C'est l'histoire de Paul, un homme d'âge moyen, décrit comme laid, sans aucun goût vestimentaire. Terne à pleurer. Dès les premières lignes, c'est le portrait d'un antihéros qui est brossé, ancré dans la réalité dans ce qu'elle a de plus banal. Et de plus vrai.
Paul travaille à la Poste, reluque sa belle voisine, arrive brièvement à la séduire pour finalement, rejeté par elle, se consoler Angélique, une collègue de travail naïve de tant vouloir être aimée.
Paul et Angélique, ce sont deux êtres naufragés, cherchant dans leur dérive un point d'ancrage. Leur désespoir est touchant, et un peu effrayant aussi. Ils s'arriment l'un à l'autre, persuadés de s'aimer, alors que ce qu'ils veulent réellement, c'est trouver dans le regard qu'on pose sur eux une raison de s'estimer soi-même.
Les deux expriment le rejet des apparences. Les apparences, c'est une sensualité omniprésente pour Angélique, qui conditionne immédiatement le regard des hommes et qui va susciter la jalousie de Paul.

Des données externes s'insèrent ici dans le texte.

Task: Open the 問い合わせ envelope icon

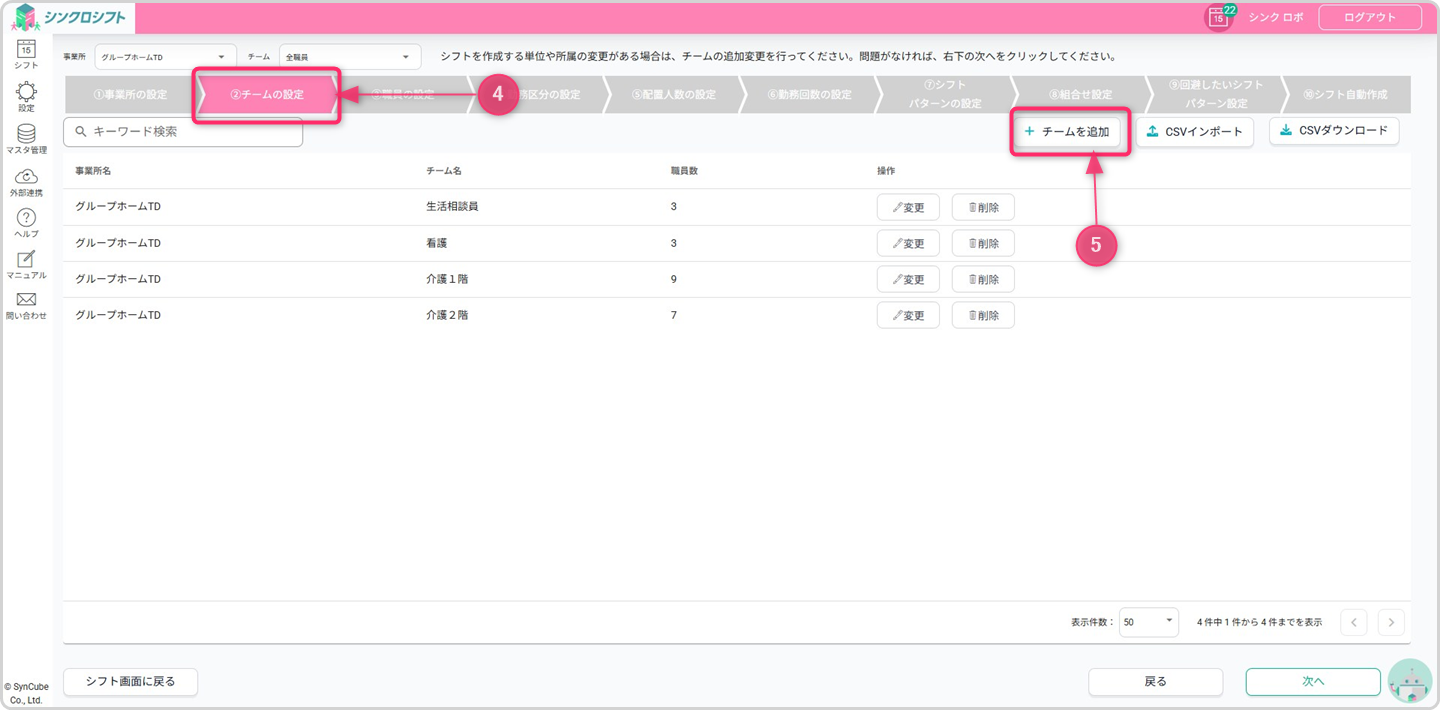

Peut-elle être autre chose que chair voluptueuse ? Avec Paul, elle croit que oui, et c'est sans doute la raison pour laquelle elle s'accroche à lui.
Paul, de son côté, enrage d'être exclu du cercle des beaux, qu'il déteste à défaut de pouvoir le rejoindre.

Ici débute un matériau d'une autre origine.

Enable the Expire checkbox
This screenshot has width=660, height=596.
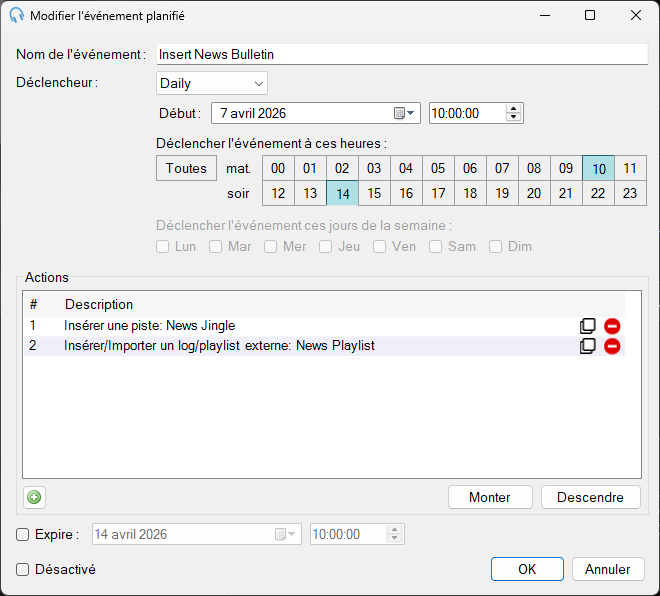point(22,534)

Chacun court après la soif éperdue d'être vu, réellement vu et regardé. Cette illusion deviendra leur ciment autant qu'elle causera leur perte. Mais d'une certaine manière, ils en sortiront grandis et dans la fin malheureuse réside, pour qui sait le voir, un message d'espoir.
Le style est précis et il s'enroule autour du lecteur pour l'emmener, avec les personnages, au coeur d'un tourbillon d'amour maladroit et de violence mal contenue. Les expressions sont travaillées, intelligentes, surprenantes de justesse dans leur originalité.
Bénédicte Soymier explique minutieusement les rouages de la violence conjugale, en montre les racines, expose la puissance d'une pulsion qui fait souffrir, la victime d‘abord mais aussi celui-là même qui s'en rend coupable. Comprendre est essentiel, et ici on explique sans juger. Sans excuser non plus.
Les personnage, complexes, sont à la fois courageux et lâches, attachants et détestables. Si profondément humains. Pour avoir montré les mécanismes des tragédies individuelles dont naissent les drames qui traversent la société,
le Mal-épris, premier roman sensible et délicat, est une véritable réussite.